The setting is World of Warcraft, the Deadmines (Low-level party instance). The party is sub-optimal, consisting of a paladin as the only healer, the only one capable of casting resurrection AND the only one being above minimum level for this instance; the rest of the party was made of tanks and damage dealers (Did I ever mention how opposed to gnome warriors I am?). I was playing a rogue; this is important.

Needless to say, this was a hard win, but we progressed onward anyway, despite a large number of near-wipes. Once, the whole party, minus the paladin, was killed; the paladin saved his own life by jumping down in the water, a feat NPCs aren't smart enough to accomplish. This allowed him to climb back up and resurrect the rest of us.

Now, we cleared most of the instance, but the final boss would have been a problem. Simple tactics working best, we decided to target the boss only to get credits, ignoring its friends. The fight went on, and after much damage taken, the boss dropped; our own party did soon after. Now, the rest of the party all did their looting, taking one head of the boss each (Yes, each got one head of the human boss. That's MMORPG rules for you), except myself; so into the fight was I, that I forgot to do it. Everyone being dead, and having finished their quests, it was decided that we wouldn't be fighting through all the respawns again just so that dumb little rogue could get his quest done. Then it dawned to me that as a rogue, I could use stealth to go right through all the respawns to get to the boss.

The party disbanded (I think the paladin stayed in the party, curious to know how I did; he didn't help in the sneaking part, unfortunately), and I returned again to the instance entrance. I sneaked past the encounters, feeling the adrenaline rush through, as if a single one of them saw me, it would undoubtedly be the end of me.

Long sneaking quest made short, I managed to go through the whole instance in stealth mode, all alone, and reached the boss' corpse, only to see that it had de-spawned in the mean time.


A few weeks later, Blizzard increased the de-spawn time of bosses.

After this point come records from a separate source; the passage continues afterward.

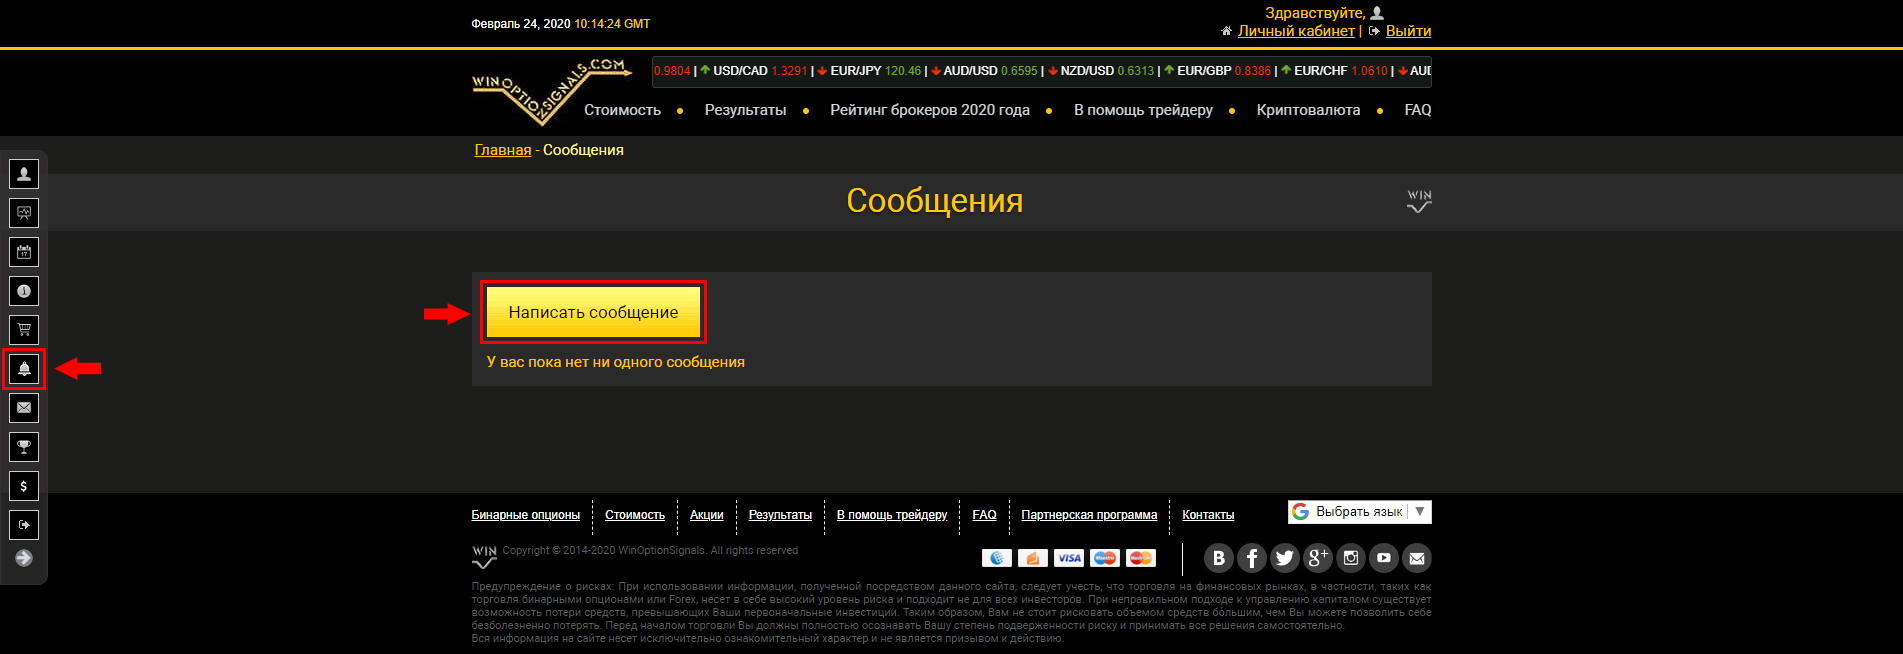The image size is (1903, 654).
Task: Click the info icon in the sidebar
Action: click(x=24, y=291)
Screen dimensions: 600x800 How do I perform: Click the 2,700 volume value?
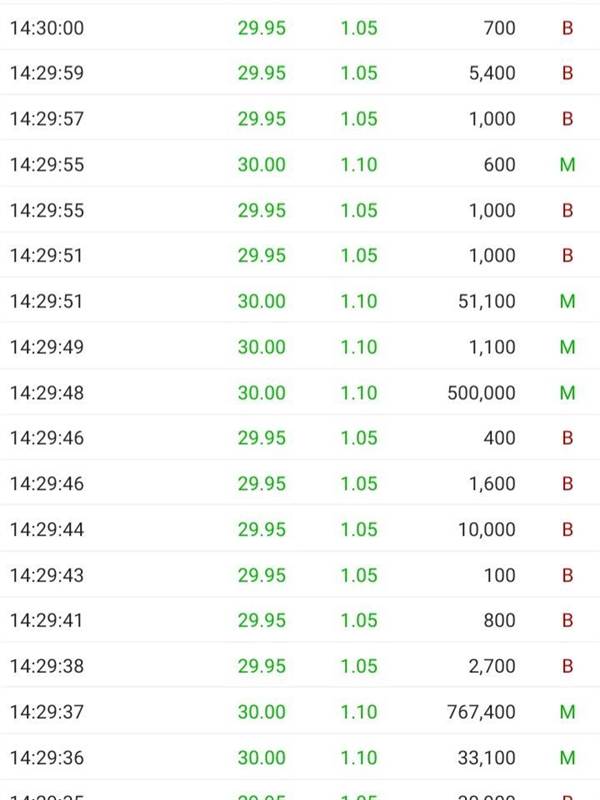(x=492, y=666)
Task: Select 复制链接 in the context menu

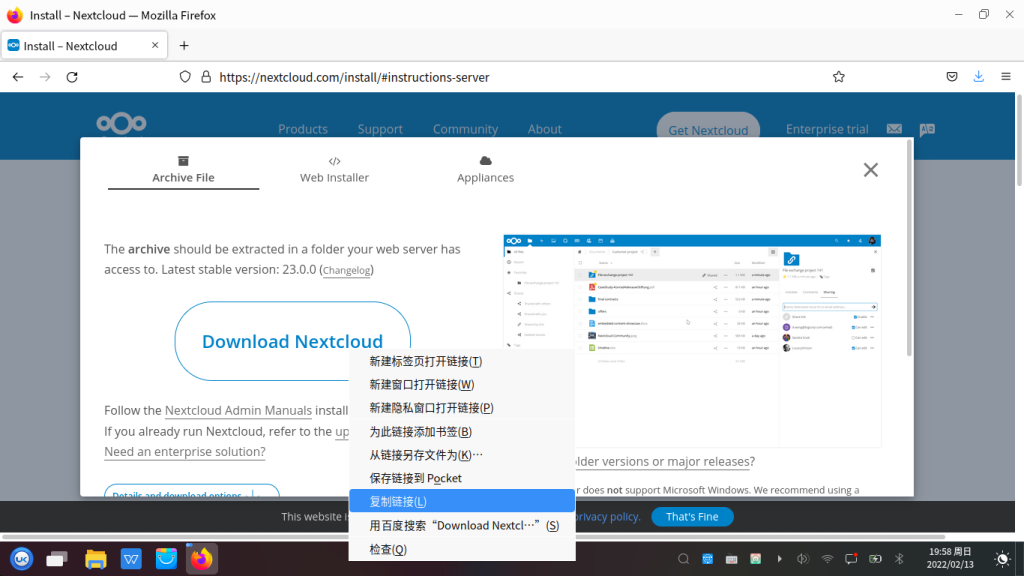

So little Hexedian the gnomish rogue might not have been the best at sneaking part guards, but one thing hits me when I recall this story. I've played a character to level 50, and a couple more to mid-level; I've done Shadowfang Keep, Gnomeregan, The Scarlet Monastery, Uldaman and even ZulFarrak; I have tried a wide range of content in the game; and yet, despite all this, the one bit of gameplay that always comes to mind when I think of World of Warcraft is a failed instance run I did with a secondary character. The game I played wasn't even part of World of Warcraft's intended gameplay; the quest to sneak past all the guards didn't exist, yet it might be the most enjoyable moment of all my WoW history.

I think MMORPGs should have more Hex the rogue moments, where the events that happen are what players make of them, not what was scripted to happen. Gameplay will emerge by itself if you let it do so, and do not constrain the game with artificial limitations.

I hope my story, while not the most interesting one around, at least managed to entertain you, and give some kind of idea as to what I envision of a game.